Comitê Editorial (Com colaboração de Lucíola Licinio de C. P. Santos)

Com este número publicamos um conjunto de artigos sobre a formação e profissionalização de professores, os quais analisam diferentes aspectos dessa temática fundamental para a construção de uma educação de qualidade. Os debates em curso foram intensificados pela proposição, feita pelo Ministério da Educação, de instituir um exame nacional de certificação de professores, a ser implementado a partir do próximo ano.

Tal proposição tem sido analisada dentro dos marcos da difusão de mecanismos e conceitos de mercado na gestão de sistemas educativos, amplamente discutidos no número anterior de Educação & Sociedade.
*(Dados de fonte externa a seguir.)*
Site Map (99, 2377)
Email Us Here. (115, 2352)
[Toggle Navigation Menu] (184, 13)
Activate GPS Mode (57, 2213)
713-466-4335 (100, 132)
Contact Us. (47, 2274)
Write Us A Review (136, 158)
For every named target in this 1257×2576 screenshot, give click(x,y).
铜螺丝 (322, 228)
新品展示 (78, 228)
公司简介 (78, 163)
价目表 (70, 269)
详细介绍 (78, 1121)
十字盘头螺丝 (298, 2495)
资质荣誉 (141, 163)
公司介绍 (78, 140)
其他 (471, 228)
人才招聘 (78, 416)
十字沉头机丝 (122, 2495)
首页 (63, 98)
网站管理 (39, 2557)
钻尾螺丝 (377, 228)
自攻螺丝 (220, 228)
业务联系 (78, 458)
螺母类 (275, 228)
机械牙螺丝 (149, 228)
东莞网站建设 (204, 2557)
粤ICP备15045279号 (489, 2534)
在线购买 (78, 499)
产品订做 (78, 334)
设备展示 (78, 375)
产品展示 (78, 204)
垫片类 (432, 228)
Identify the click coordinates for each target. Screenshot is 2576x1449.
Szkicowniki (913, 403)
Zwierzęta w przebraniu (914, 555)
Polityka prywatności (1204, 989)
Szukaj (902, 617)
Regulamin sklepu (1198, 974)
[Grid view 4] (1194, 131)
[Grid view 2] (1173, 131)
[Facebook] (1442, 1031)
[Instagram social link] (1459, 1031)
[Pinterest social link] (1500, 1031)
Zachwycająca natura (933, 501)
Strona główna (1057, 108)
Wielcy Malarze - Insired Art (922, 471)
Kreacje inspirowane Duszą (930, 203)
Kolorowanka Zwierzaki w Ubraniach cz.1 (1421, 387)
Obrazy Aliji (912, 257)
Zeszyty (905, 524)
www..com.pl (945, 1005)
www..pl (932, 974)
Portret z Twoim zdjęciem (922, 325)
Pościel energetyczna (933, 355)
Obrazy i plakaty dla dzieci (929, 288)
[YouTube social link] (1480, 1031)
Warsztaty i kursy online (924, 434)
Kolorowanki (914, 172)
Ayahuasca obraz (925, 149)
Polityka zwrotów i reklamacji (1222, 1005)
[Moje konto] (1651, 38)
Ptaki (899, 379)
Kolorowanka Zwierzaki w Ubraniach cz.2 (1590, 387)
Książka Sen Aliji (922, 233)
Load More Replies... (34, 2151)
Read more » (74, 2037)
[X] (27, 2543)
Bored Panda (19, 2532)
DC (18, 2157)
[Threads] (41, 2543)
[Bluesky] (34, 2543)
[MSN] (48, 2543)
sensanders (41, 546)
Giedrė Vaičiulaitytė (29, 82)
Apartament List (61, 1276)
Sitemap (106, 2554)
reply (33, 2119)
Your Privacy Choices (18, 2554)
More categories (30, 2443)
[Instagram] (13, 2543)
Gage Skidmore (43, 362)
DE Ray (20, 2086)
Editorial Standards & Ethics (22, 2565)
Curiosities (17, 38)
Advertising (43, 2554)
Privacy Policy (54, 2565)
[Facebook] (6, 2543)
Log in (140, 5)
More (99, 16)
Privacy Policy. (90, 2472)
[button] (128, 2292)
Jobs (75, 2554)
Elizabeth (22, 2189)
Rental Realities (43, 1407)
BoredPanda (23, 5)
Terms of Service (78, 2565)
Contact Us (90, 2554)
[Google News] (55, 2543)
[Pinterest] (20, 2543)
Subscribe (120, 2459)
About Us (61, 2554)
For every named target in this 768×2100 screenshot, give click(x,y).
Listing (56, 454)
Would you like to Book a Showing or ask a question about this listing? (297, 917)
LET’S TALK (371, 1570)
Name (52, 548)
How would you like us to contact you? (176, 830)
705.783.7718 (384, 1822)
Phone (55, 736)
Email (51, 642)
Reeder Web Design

A reestruturação do Estado, a partir dos anos de 1980, introduziu grandes mudanças na administração pública e, conseqüentemente, na educação. Neste sentido, tem sido substituída a relação entre os poderes públicos e o sistema escolar, com a introdução de elementos e dispositivos de mercado, na oferta de serviços educacionais até então mantidos pelo setor público, embora continuem sendo financiados com recursos públicos. Neste cenário, uma análise da literatura no campo das políticas públicas evidencia um crescente interesse na avaliação do impacto dessas políticas, buscando-se identificar os setores sociais que mais se beneficiam com sua implementação.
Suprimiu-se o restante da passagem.